Paris dropped to her knees, hands shaking, heart racing. Abby gasped for air, blood on her lips, blood soaking through her shirt. Paris lifted the shirt and saw a gaping wound in the right side of her chest, a wound that leaked blood like a hose, that sucked inwards as Abby breathed in and closed off as she breathed out.

Panicked, Paris tried to think.
Cover the hole!

She pressed the palm of her hand over it, sealing it off as best she could. The blood flowed between her fingers like hot oil. Abby grasped her wrist and stared into her eyes like she was dying.

Paris screamed for help.

*

Ella parked outside
Abby Watmough's house
and looked past Murray. ‘Car's there anyway.'

‘You hear something?' Murray said.

‘Like what?'

The front door flew open and Paris burst out, blood on her hands, screaming like it was the end of the world. Ella ran across the lawn as Paris disappeared back inside. Whatever had happened had only just happened. The neighbours were just now starting to look out their windows and step out their doors.

‘Help!' Paris screamed.

Ella went in with her hand on her weapon and Murray two steps behind. ‘Police,' she shouted.

‘Help! Help me!'

Ella followed the sound, and found Paris kneeling by a panting and blood-soaked Abby on the hall floor. The baby howled in her stroller nearby.
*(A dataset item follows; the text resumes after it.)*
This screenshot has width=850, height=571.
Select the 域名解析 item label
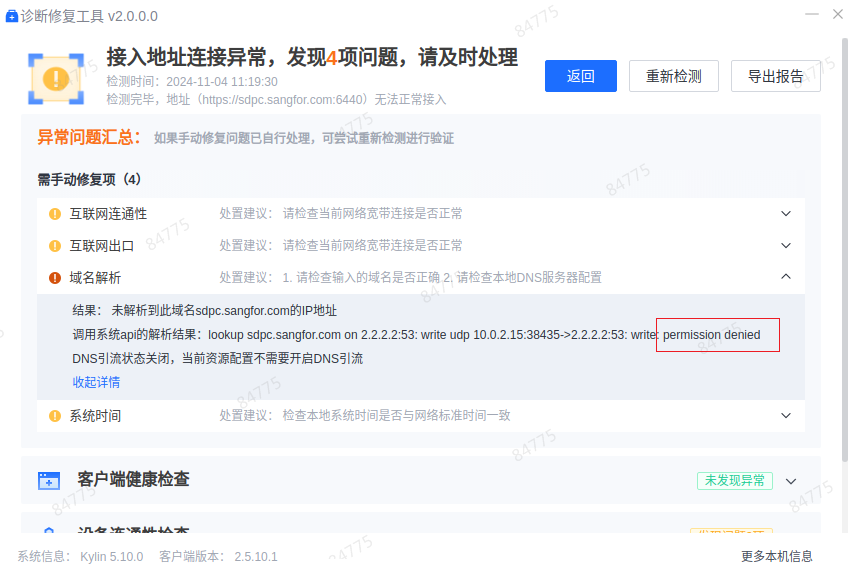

‘Call an ambulance,' Paris said. Blood spotted her face and coated her hands, which were pressed to Abby's ribs. ‘And get me some plastic wrap from the kitchen.'

Pulling out his phone, Murray dashed off.

‘Help me sit her up straight,' Paris said. ‘It'll make it easier for her to breathe.'

Ella crouched and between them they pulled Abby into a sitting position against the doorframe.

‘James took Stacey,' Abby gasped, then coughed wetly.

‘How long ago?' Ella said.

‘Ten, fifteen minutes.' She sucked air.

‘Okay,' Ella said, taking out her phone, pressing the button to dial the office. ‘Did he do this to you?'

She nodded. ‘Big knife.'

‘Did he hurt your baby, or Stacey?'

Abby gave a half-shake of her head. ‘Yelling about computer. Stacey hid it. In the roof.' She gripped Paris's wrist in her own blood-soaked hand and grimaced in pain.

‘The baby and I were out,' Paris said.

‘Orchard, Homicide,' Dennis answered.

‘James has Stacey,' Ella said. ‘He stabbed Abby Watmough and left ten or fifteen minutes ago. The laptop's apparently still here.'

‘Okay,' he said. ‘Alert's going out on his car now, and I'll get people on their way.'

Murray was back with the box of plastic wrap. ‘Ambulance is coming.'

‘Tear off a piece as big as my hand,' Paris barked.